Читаем Спустя вечность полностью

У Макса и Ренаты был близкий друг, издатель Ганс фон Гуго. Я хорошо его помню, потому что во время войны мы ненадолго оказались вместе в Норвегии, и он тоже стоит особняком в моих воспоминаниях в связи с его смертью после попытки нападения на Гитлера. Я узнал об этом уже постфактум. Смуглый, тщедушный, с большими выразительными глазами. Макс и его заинтересовал норвежскими писателями, в том числе Вильденвеем. И хотя в дружеском кругу Макса звали Магом, пробить норвежскую поэзию в немецком издательстве было не так-то просто. Впрочем, на первых порах разговор шел о переводе на немецкий язык изящной автобиографии Вильденвея «Пегас и мир».

Летом 1940 года Ганс фон Гуго приехал в Норвегию, чтобы встретиться с Вильденвеем. Макс тогда еще не был лично знаком с поэтом и попросил взять его к Вильденвею, на что я, конечно, с радостью согласился. Я не видел Вильденвея и его жену после его последнего турне, в котором он очень успешно выступал со своими стихами. За это время началась война, и Норвегия была оккупирована.

Мы поехали на поезде в Ларвик. Напротив нас в купе сидел светловолосый молодой человек, он пристально изучал нас и был явно не доволен тем, что видел и слышал. Мы, не обращая на него внимание, продолжали невозмутимо беседовать по-немецки.

Неожиданно молодой человек наклонился ко мне и спросил:

— Do you speak English? [34]

Я ответил, что говорю, и ждал продолжения разговора. Но он больше ничего не сказал, только по-прежнему сердито наблюдал за нами.

Так прошло около часа. Потом он достал газету и показал нам портрет боксера Хенри Тиллера, — между прочим, я был свидетелем, как тот выиграл серебро на Олимпийских играх в Берлине в 1936 году.

— А вот он норвежец!

Я миролюбиво кивнул. Макс и фон Хуго сидели, не совсем понимая, что происходит. Но еще до Ларвика, откуда мы должны были на такси доехать до дома Вильденвея, молодой человек вдруг сменил гнев на милость. Он громко произнес:

— A-а, извините!

Сердито сощуренные глаза стали круглыми и выражали раскаяние.

— Теперь я понимаю! — Он протянул нам руку.

Мы тоже все поняли. Макс приехал в страну, где быть евреем не считалось грехом, но приходилось объяснять почему он, к сожалению, вынужден говорить по-немецки…


Макс познакомил меня со многими своими друзьями. У меня даже возникло ощущение, что для него это было важно. Мы с ним посетили много частных домов, и немецких и еврейских. Всюду нас радушно принимали, угощая то кофе, то обедом. Бедности я в этой среде нигде не видел, однако заметил, что в еврейских семьях царит атмосфера предотъездной тревоги, правда, об эмиграции говорили редко. Все вели себя осторожно и сдержанно.

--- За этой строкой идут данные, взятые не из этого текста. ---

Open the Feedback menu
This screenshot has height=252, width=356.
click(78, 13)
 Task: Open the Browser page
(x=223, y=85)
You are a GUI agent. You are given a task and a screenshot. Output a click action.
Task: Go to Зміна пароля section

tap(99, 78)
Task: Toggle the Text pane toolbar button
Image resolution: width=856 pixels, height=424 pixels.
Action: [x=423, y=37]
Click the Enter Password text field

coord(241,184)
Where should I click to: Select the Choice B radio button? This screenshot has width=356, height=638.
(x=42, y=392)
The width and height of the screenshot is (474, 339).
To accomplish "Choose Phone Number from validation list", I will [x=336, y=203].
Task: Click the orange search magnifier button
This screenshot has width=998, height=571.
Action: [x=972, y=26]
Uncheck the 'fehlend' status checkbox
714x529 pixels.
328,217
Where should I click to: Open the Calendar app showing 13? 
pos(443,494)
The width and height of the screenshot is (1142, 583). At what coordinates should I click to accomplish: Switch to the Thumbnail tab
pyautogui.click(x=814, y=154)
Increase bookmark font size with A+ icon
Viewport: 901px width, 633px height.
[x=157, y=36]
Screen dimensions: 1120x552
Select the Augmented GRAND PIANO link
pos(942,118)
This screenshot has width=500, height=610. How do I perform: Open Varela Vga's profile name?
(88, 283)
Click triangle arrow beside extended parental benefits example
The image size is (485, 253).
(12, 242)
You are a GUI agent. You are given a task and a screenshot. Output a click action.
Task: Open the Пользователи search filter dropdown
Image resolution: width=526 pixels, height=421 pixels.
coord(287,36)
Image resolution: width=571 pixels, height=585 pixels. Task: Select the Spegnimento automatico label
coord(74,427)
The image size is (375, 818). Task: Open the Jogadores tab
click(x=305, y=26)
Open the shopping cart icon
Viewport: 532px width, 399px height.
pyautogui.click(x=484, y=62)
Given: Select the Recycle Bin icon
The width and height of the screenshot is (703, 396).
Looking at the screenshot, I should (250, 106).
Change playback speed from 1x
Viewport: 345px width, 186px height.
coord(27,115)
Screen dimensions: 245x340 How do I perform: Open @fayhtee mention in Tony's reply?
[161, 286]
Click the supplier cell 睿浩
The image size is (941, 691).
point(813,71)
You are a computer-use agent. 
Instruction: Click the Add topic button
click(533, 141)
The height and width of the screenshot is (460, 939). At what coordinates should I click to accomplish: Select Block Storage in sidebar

Политические взгляды моего отца в отношении Германии были известны всем. О них тоже никогда не упоминалось, но подспудно это присутствовало во всех разговорах и спорах. Хотя от меня никогда не требовали, чтобы я осудил его поведение. У меня создалось впечатление — и, безусловно, оно было верное, — что мне не следует говорить или делать что-либо, что можно принять за антисемитизм. Мне было выгодно иметь друзей в обоих лагерях.

1937 год в Берлине, вместивший в себя столько плохого и хорошего, навсегда врезался в мою память. Оппозиционно настроенным людям становилось все труднее. Многие из них угодили под колеса системы. Хорошо это время было лишь тем, что подтверждало истинность дружбы, часто выдержавшей испытания, и мне лично дало ценные знания о режиме, который интересовал меня по многим причинам. Эффективность системы, всеобщая занятость, национальный подъем и оптимизм, характерный для большинства, — это непреложные факты. И если бы я не попал в среду с противоположными взглядами, то вряд ли обнаружил бы оборотную сторону медали.

Но даже при Геббельсе в Берлине происходили крупнейшие культурные мероприятия, цензура и запреты не могли охватить все. Мне в память врезалась замечательная выставка современного французского искусства. На ней были выставлены Матисс и Дерен, и я в первый раз увидел превосходные работы Утрилло. Значит, он был все еще жив, жил в парижском доме для алкоголиков, сидя безвылазно в своей комнате, и писал свои белые городские улицы, увиденные словно сквозь замочную скважину. В то время Германия, так сказать, флиртовала на почве культуры с Францией, поэтому выставок никто не трогал.